A week after the city released the formal solicitation, MGM Resorts International announced it would not pursue the opportunity. At that time, company CFO Jonathan Halkyard told analysts on the first-quarter earnings call that the process was “just complicated” in Chicago for the Las Vegas-based casino operator.

Last month, a Wynn Resorts spokesperson told the Wall Street Journal that the company also would not submit a bid, though they would not elaborate further.

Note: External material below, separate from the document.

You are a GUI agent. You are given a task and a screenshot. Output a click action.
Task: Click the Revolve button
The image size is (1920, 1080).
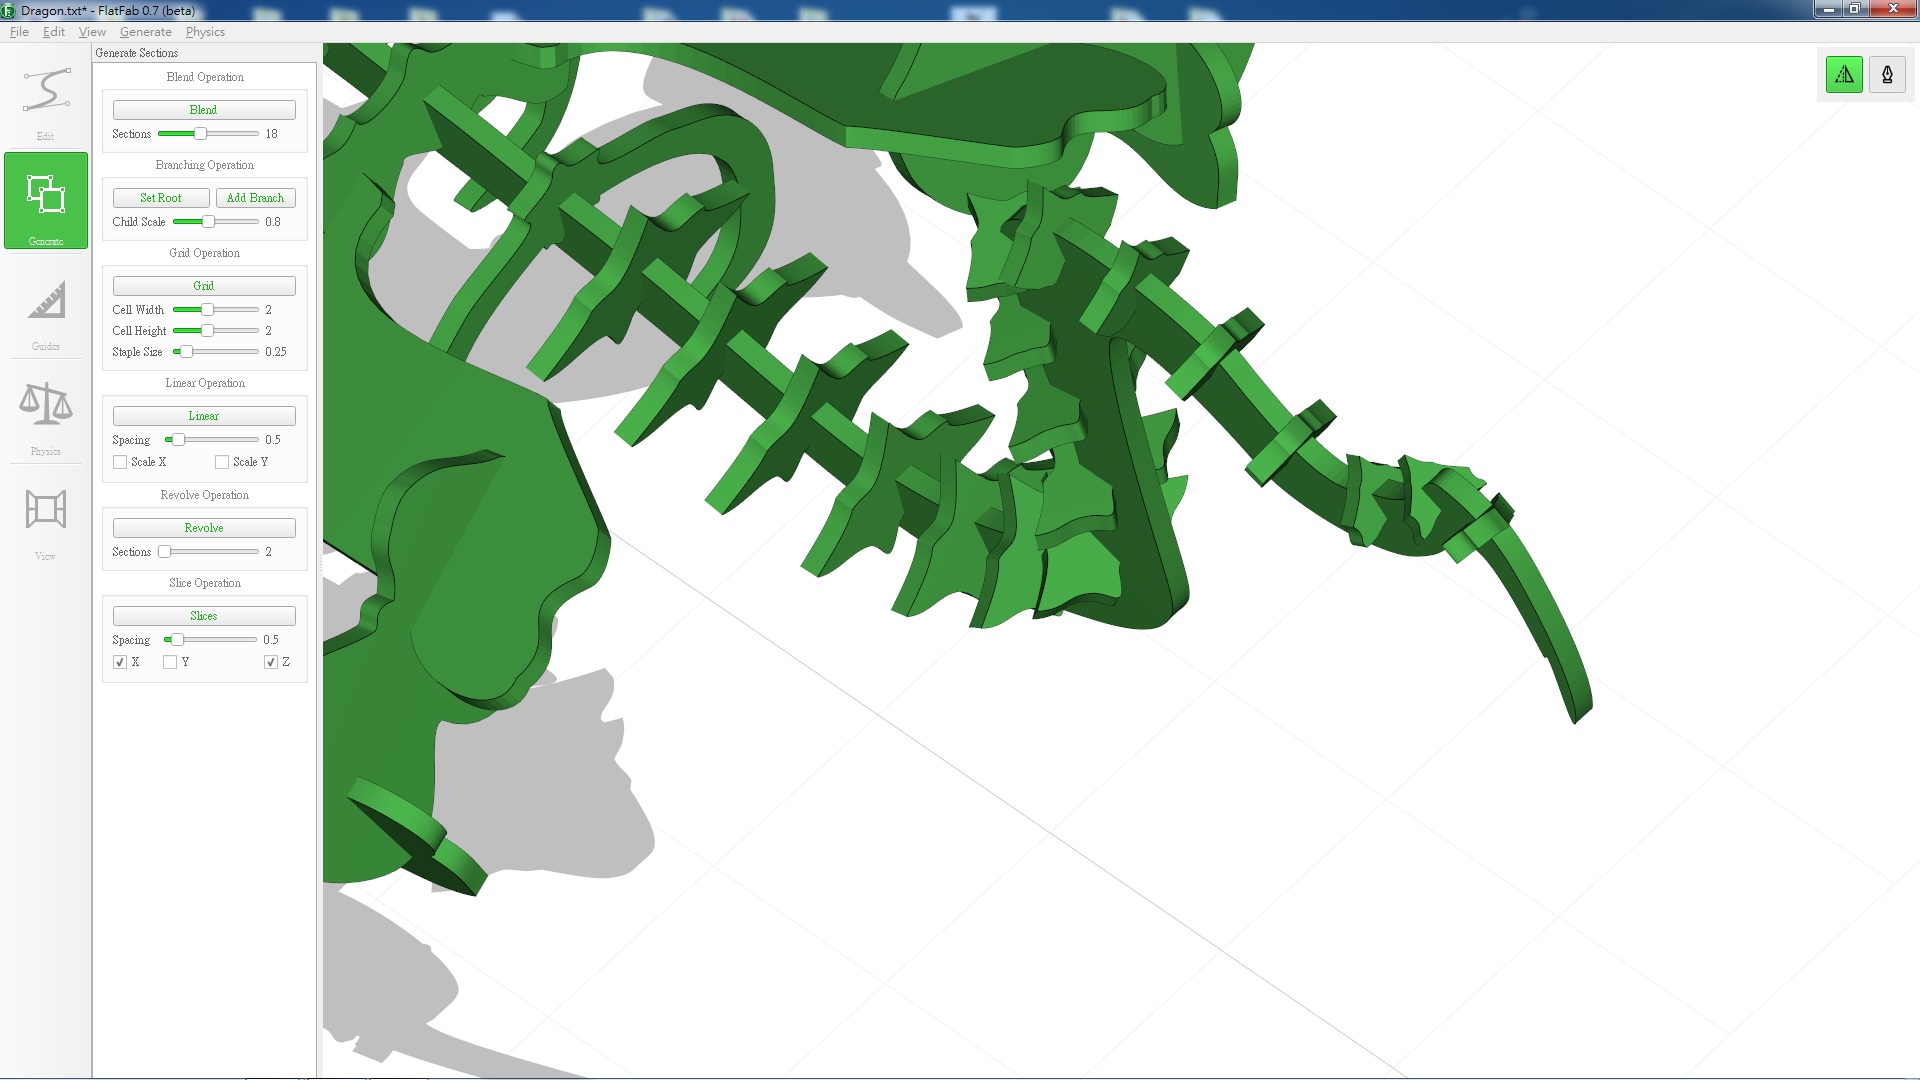pos(204,528)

Hard Rock International was the fourth company that submitted information. The company, owned by the Seminole Tribe of Florida, has not indicated whether it will submit a bid. However, Hard Rock has already established a presence in the region, thanks to the recently opened Hard Rock Northern Indiana, just across the state line in Gary. In addition, the company’s Hard Rock Casino Rockford will open a temporary venue in the northern Illinois town in October.

Submitting a response to last year’s RFI was not a prerequisite to bidding.

Tax Issue Already Pushed Back Casino Project

So, why is Chicago’s casino process – to borrow a word from Halkyard – complicated? Taxes.

A feasibility study found that the effective tax rate for a casino would be a whopping 72 percent. That’s due to a 38.7 percent privilege tax to fund first responder pensions that was tacked on top of a 33.3 percent levy on gross gaming revenue.

Last year, city officials successfully got lawmakers in Springfield to fix the issue. The new tax structure now reduces the effective rate to around 40 percent.

Beyond that, Lightfoot and city officials have been adamant that whatever is built in Chicago should be something significant. By that, officials want a casino that complements the city’s architecture and meets, if not exceeds, standards set by the city’s other high-end entertainment venues.

Those qualities will likely necessitate a significant investment. That, combined with a still high tax rate and an already saturated gaming market in the Chicago-Northern Indiana region, is likely leading to the lack of interest.